TASK DESCRIPTION: Retype, word for word, the stretch of the essay on climate action and the pandemic from "A future of" through "deployed for COVID.".

TEXT:
++++
It used to be believed that our global environment was affected by a series of cascading events. This could not be farther from the truth. Our planet is an assemblage of tightly interconnected, complex dynamic systems. For example, climate, biodiversity, food/water/resource security, inequality and political polarization are all irreducibly connected aspects of the overall Earth system.

Our intrinsic tendency to isolate problems in order to find well-defined solutions proved to be an inadequate strategy at all levels. Scientifically, we failed to pay attention to how tightly social and environmental aspects of global change are coupled; politically, a fragmented approach focused on the least common denominator had the world caught in a race to the bottom for far too long; and individually and collectively, our inability to grasp the urgency of the situation and to perceive the consequences of individual and collective actions has kept us from implementing meaningful change.

For example, a year ago we noted that the COVID pandemic was a stress test of our planetary systems. Many around the world hoped that, while the pandemic was a shock to our social and economic health systems, it would also be a major reset on our environmental and planetary health systems. What we have seen, and what this IPCC report demonstrates, is that this simply has not (yet?) been the case. We are failing to contain the pandemic, not because we did not succeed in developing vaccines, but because too many people are not willing to be vaccinated and we fail at responsible collective action at virtually every scale.

Just as we demonstrated with poor preparedness and response to COVID, we are historically and currently displaying the same shortsightedness when it comes to climate action. As with the current state of the pandemic, we possess most of the tools to succeed, but we lack the commitment to necessary action. In our view, this represents a failure of communication and societal will -and ultimately requires the necessary imagination to transform systems at a global scale.

A future of hope?

The pandemic showed that unprecedented resources can be marshaled to deal with the fallout of catastrophic events. Humans saw the virus as such an existential threat that vast resources including funding and access to facilities were made available to produce vaccines at a record speed. That same urgency is now required to address the climate threats that have been growing steadily for more than 100 years. Used in a strategic way, dynamic transformations that can help us avoid the worst implications of the IPCC report and put our global society and the Earth system on a different trajectory could be initialized at potentially a smaller amount of the resources deployed for COVID.

This idea — the opportunity of human action to positively and impactfully help shape our global future to ensure a habitable planet for all — is at the very essence of the work being done by more than 600 scientists and scholars here at Arizona State University. This is why we are endeavoring to create technological systems that will work in harmony with the planet’s natural systems to remove carbon from the atmosphere and stop the global warming that we are experiencing. This is why we collaborate across the sciences, the humanities and arts to identify solutions and work among international networks to engage citizens from around the world. This is how the Julie Ann Wrigley Global Futures Laboratory is shaping tomorrow, today.
++++
DATA:
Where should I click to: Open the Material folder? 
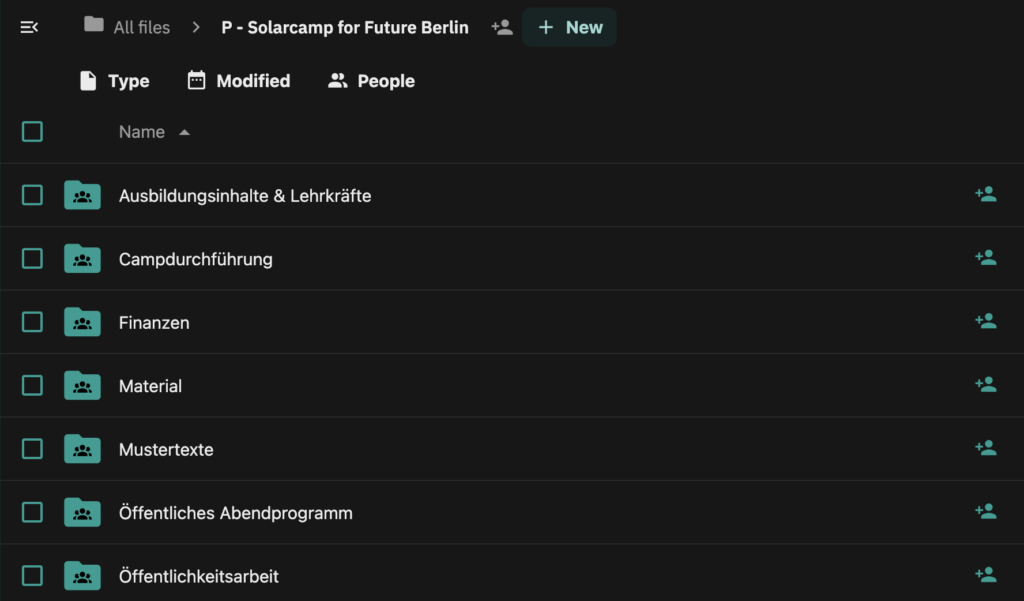[150, 386]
++++
YOUR RESPONSE:
A future of hope?

The pandemic showed that unprecedented resources can be marshaled to deal with the fallout of catastrophic events. Humans saw the virus as such an existential threat that vast resources including funding and access to facilities were made available to produce vaccines at a record speed. That same urgency is now required to address the climate threats that have been growing steadily for more than 100 years. Used in a strategic way, dynamic transformations that can help us avoid the worst implications of the IPCC report and put our global society and the Earth system on a different trajectory could be initialized at potentially a smaller amount of the resources deployed for COVID.